Mit einem radikal modernen Gestus, abstrakt und figurativ zugleich, traf der Bildhauer Bernhard Heiliger einen Nerv im Nachriegsdeutschland - und wurde zu einer Art Staatskünstler der jungen Bundesrepublik. Den Beginn seiner Künstlerlaufbahn ließ er aber gern unter den Tisch fallen.

Von Jochen Stöckmann |
    Eine schwarzweiß Fotogrfie zeigt den Bildhauer Bernd Heiliger vor Skulpturen in seinem Atelier.
    Der Bildhauer Bernhard Heiliger um 1961 in seinem Atelier in Berlin-Dahlem, zuvor das Atelier Arno Brekers (IMAGNO)
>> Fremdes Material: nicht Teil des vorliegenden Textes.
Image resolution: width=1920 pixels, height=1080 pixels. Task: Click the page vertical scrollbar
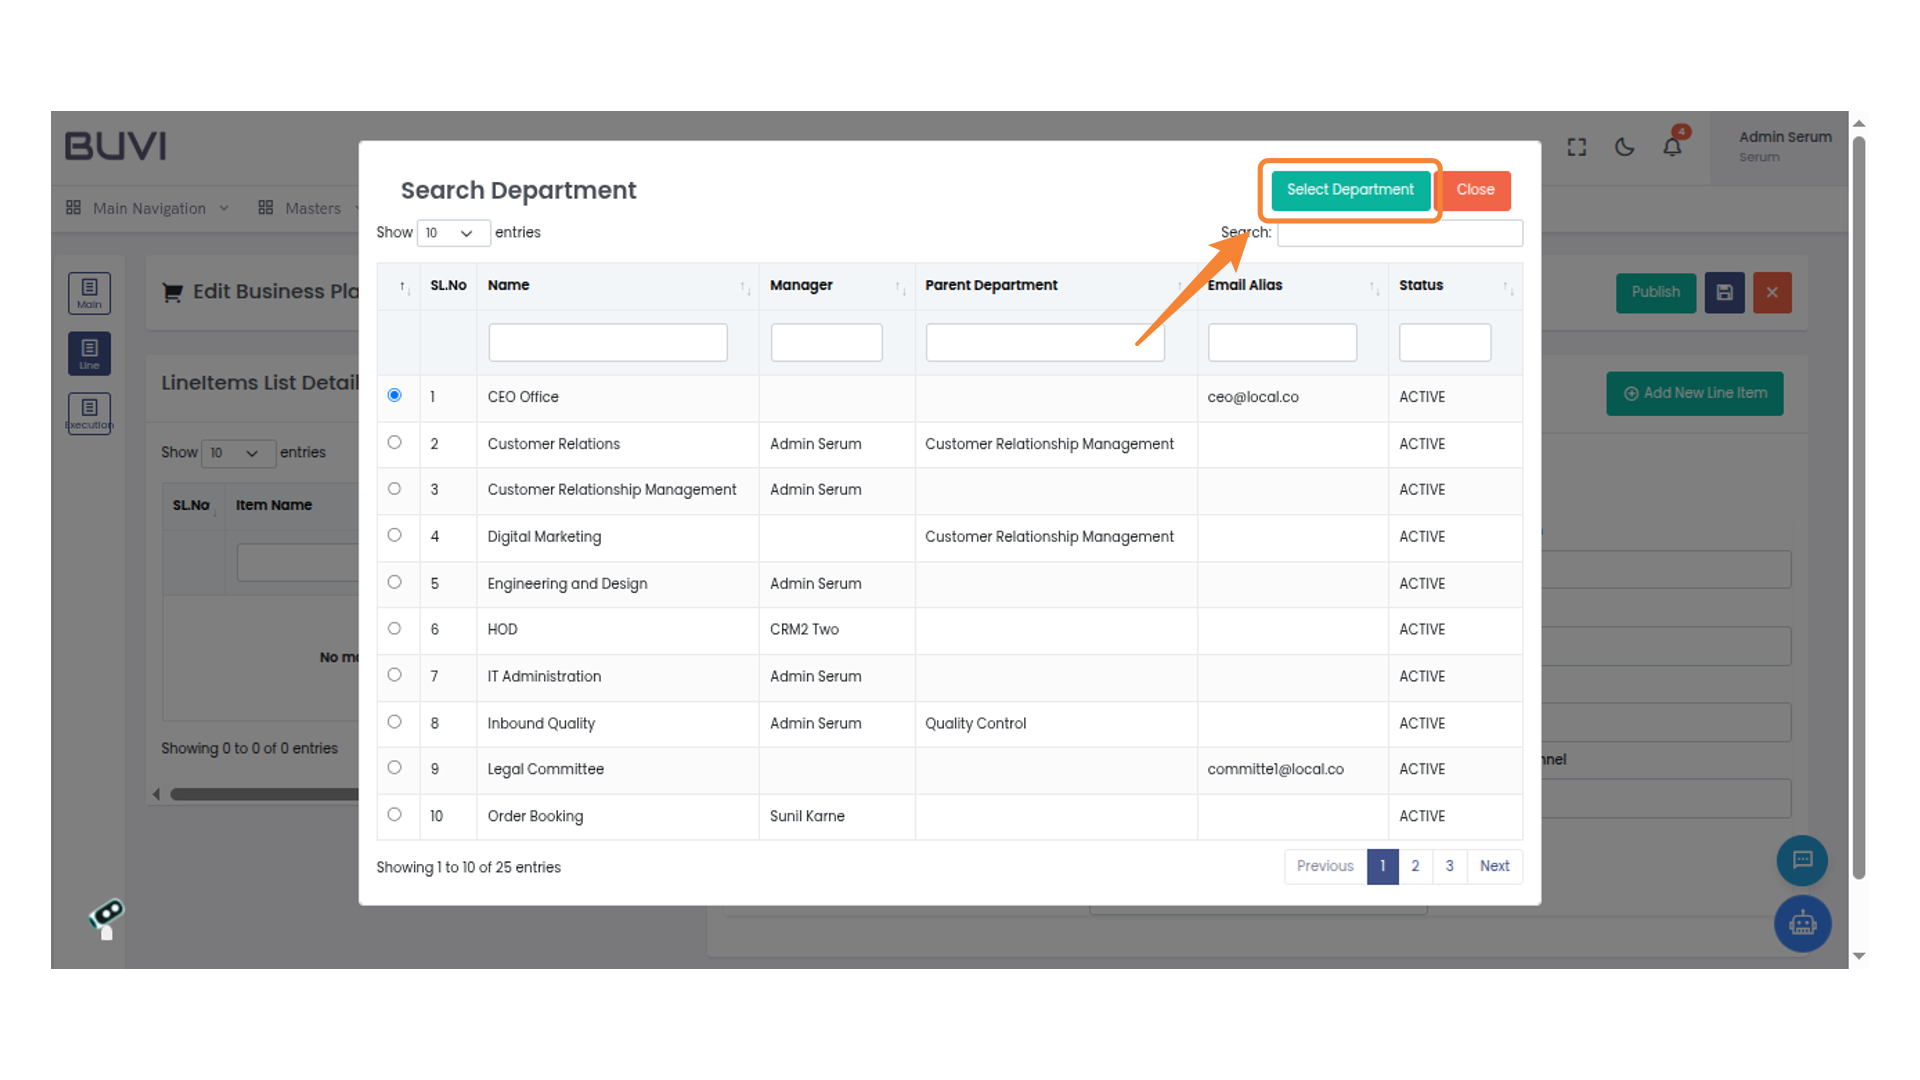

    "In der Zeit – ’50/’51 – auf meinem weiteren Weg zur Selbstfindung dachte ich, man sollte doch auch noch mal mit dem Kopf etwas probieren. Und dann habe ich den Hofer, da war ich gerade mit ihm im Gespräch, gesagt: Hofer, ich mache einen Kopf von Ihnen. Der schlug wie eine Bombe ein. Schon bald danach wollten viele Museen den Kopf haben."
    So erinnert sich Bernhard Heiliger. Die Büste Karl Hofers erweist sich 1951 als Meilenstein für den Bildhauer, 1915 in Stettin geboren, hat er als frisch berufener Professor in Berlin den Direktor der Hochschule für bildende Künste nicht einfach realistisch abgebildet, sondern aus stark reduzierten Grundformen ein archetypisches, gerade deshalb auf den ersten Blick wiedererkennbares Porträt geschaffen. Mit diesem Balanceakt versöhnt Heiliger die durch Propagandakunst der Nazis desavouierte figurative Ausdrucksweise mit der Abstraktion der westlichen Moderne. Das kommt gut an in der jungen, ästhetisch wie kulturpolitisch noch unsicheren Bundesrepublik.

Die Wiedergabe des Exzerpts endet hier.